November 8th was my 2 year anniversary of being rushed to the hospital with pancreatitis and diabetes and almost dying. I know I have a lot to be thankful for since I'm still alive but I'm really tired of being diabetic. Some days it's just too much of a burden.
I know I could have something much worse where I only have weeks or months to live and I feel lucky that diabetes is something I can control more or less but today,I wanted to give it back. I hate it and I resent it.
I don't enjoy checking my blood or thinking about food all the time: how many carbs?grams of fat? grams of sugar? I don't stay on my plan all the time and then the guilt kicks in. Stress makes me eat. Why doesn't stress make me want to exercise??
So,what pushed me over the edge today was going to CVS to pick up my blood pressure med and my test strips. On our old insurance,test strips were $50 but they usually lasted 6-8 weeks depending on if I had a problem with my sugar and felt the need to test more often. Today was the first time I had to fill that prescription.
As the cashier added it up I was stunned. "What is $93????" I asked in a panic. It was the test strips. My new insurance doesn't cover my strips although it has been covering my lancets which I use to prick my finger. So I can draw blood but I can't test the blood. How the hell does that make sense?? The pharmacist agreed that it didn't make sense at all.
I just wanted to blurt out,"Do you think I enjoy having diabetes? Do you think it's fun to test my blood every day?" Instead,I got teary and really couldn't say much. One of the other cashiers told me to call my insurance company tomorrow and explain the situation and hopefully they will send me a new monitor so that I can buy supplies that they will cover. I certainly hope so.

**RECORDED INFORMATION**
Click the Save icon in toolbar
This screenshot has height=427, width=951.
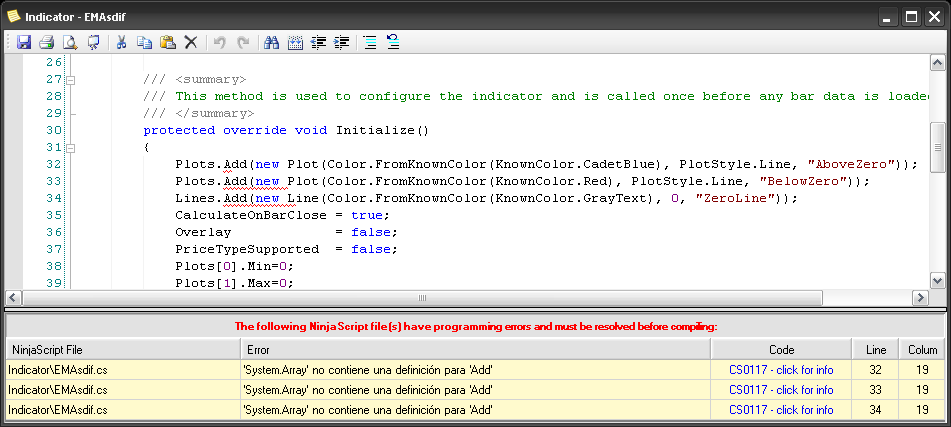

**TASK DIRECTIONS**
For each statement, say yes or no to whether it agrees with the diabetes post, and quote the words of the post that settle it. (a) Test strips cost $50 under the old insurance. (b) The new insurance does not cover the lancets. (c) The pharmacist thought the coverage made sense.

**WRITTEN REPLY**
(a) Yes: "On our old insurance,test strips were $50"
(b) No: "although it has been covering my lancets which I use to prick my finger"
(c) No: "The pharmacist agreed that it didn't make sense at all."